_Aim:_
Repeat the lines between the one containing "Open the 編集 menu" and the one containing "tap(155, 73)", inclusive, omitting the pictures.
** start Listed entries **
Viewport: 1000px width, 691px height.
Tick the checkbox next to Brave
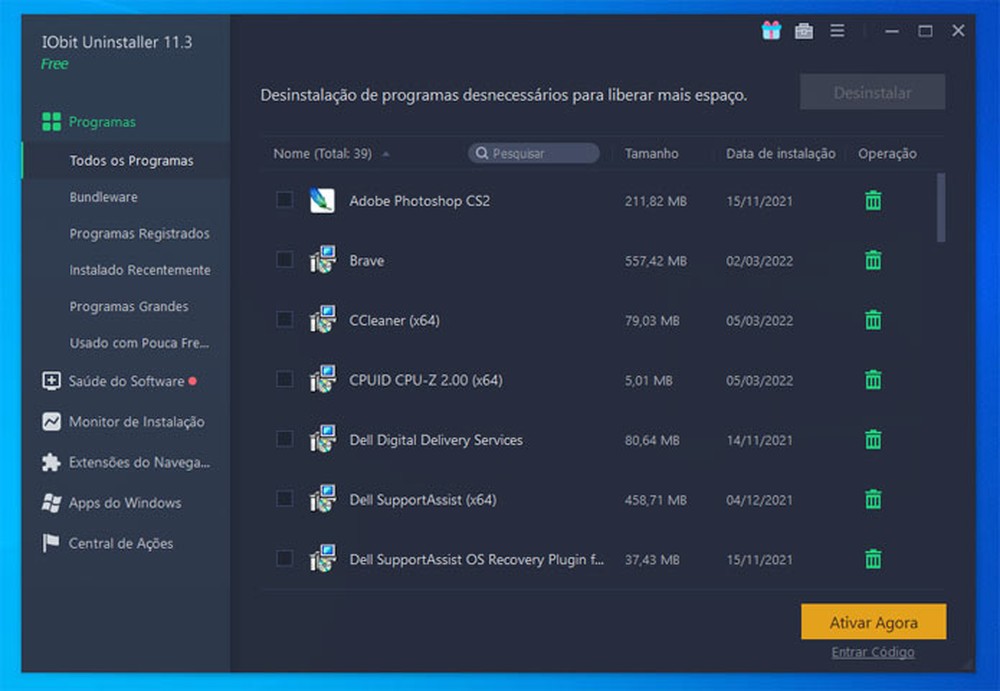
** end Listed entries **
** start Listed entries **
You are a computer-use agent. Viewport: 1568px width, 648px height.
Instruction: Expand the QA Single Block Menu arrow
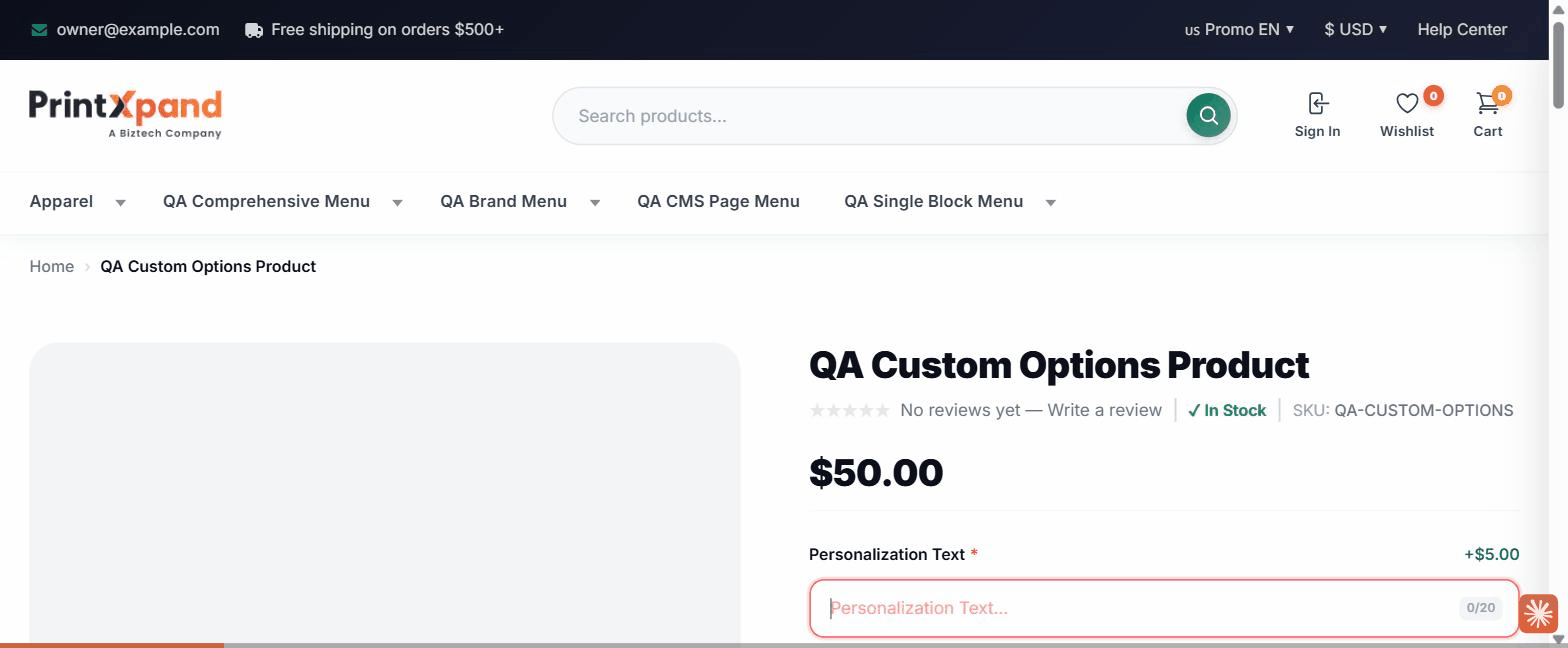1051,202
** end Listed entries **
** start Listed entries **
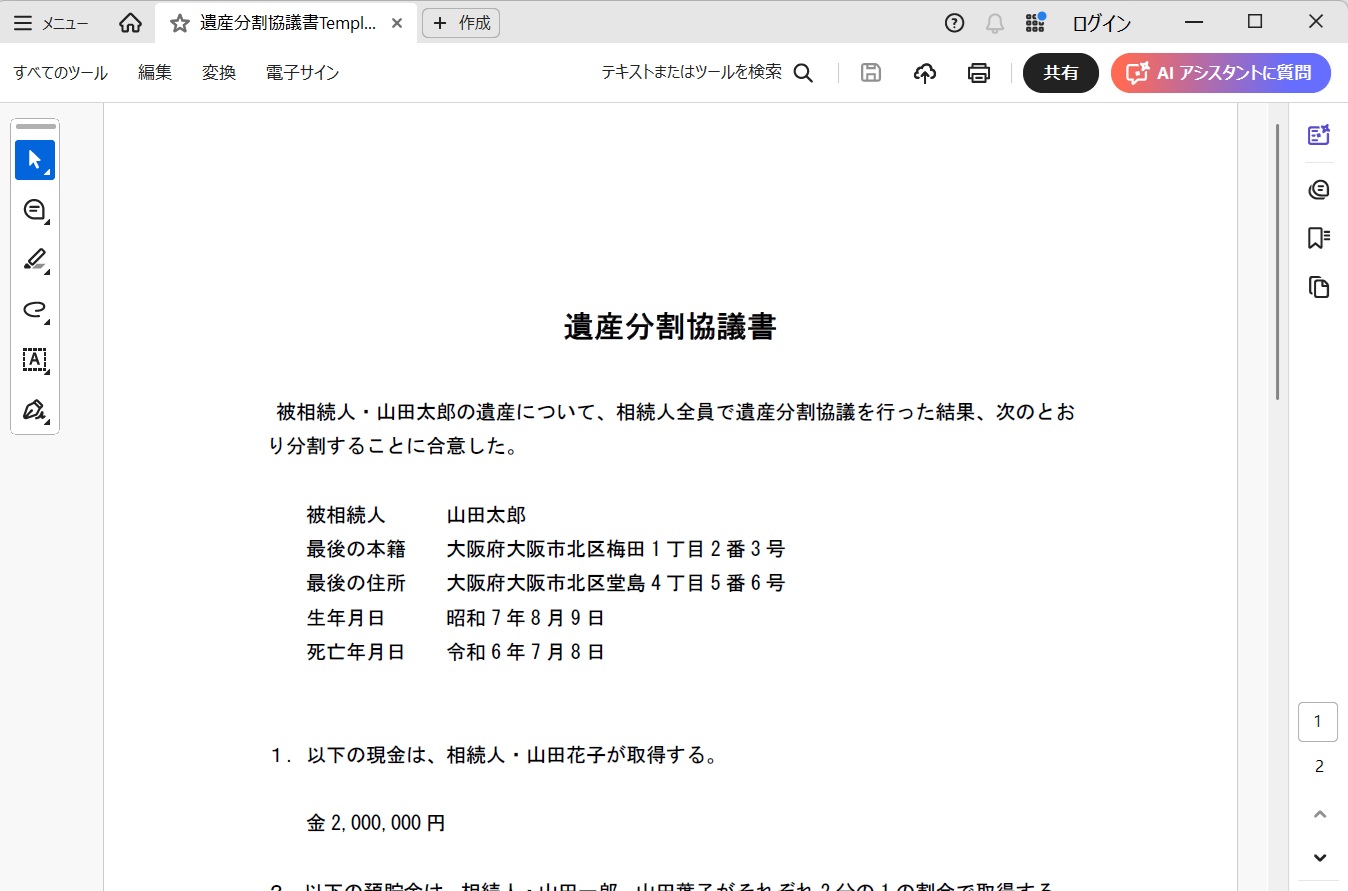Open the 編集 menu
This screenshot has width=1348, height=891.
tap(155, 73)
** end Listed entries **
_Reply:_
Open the 編集 menu
This screenshot has width=1348, height=891.
tap(155, 73)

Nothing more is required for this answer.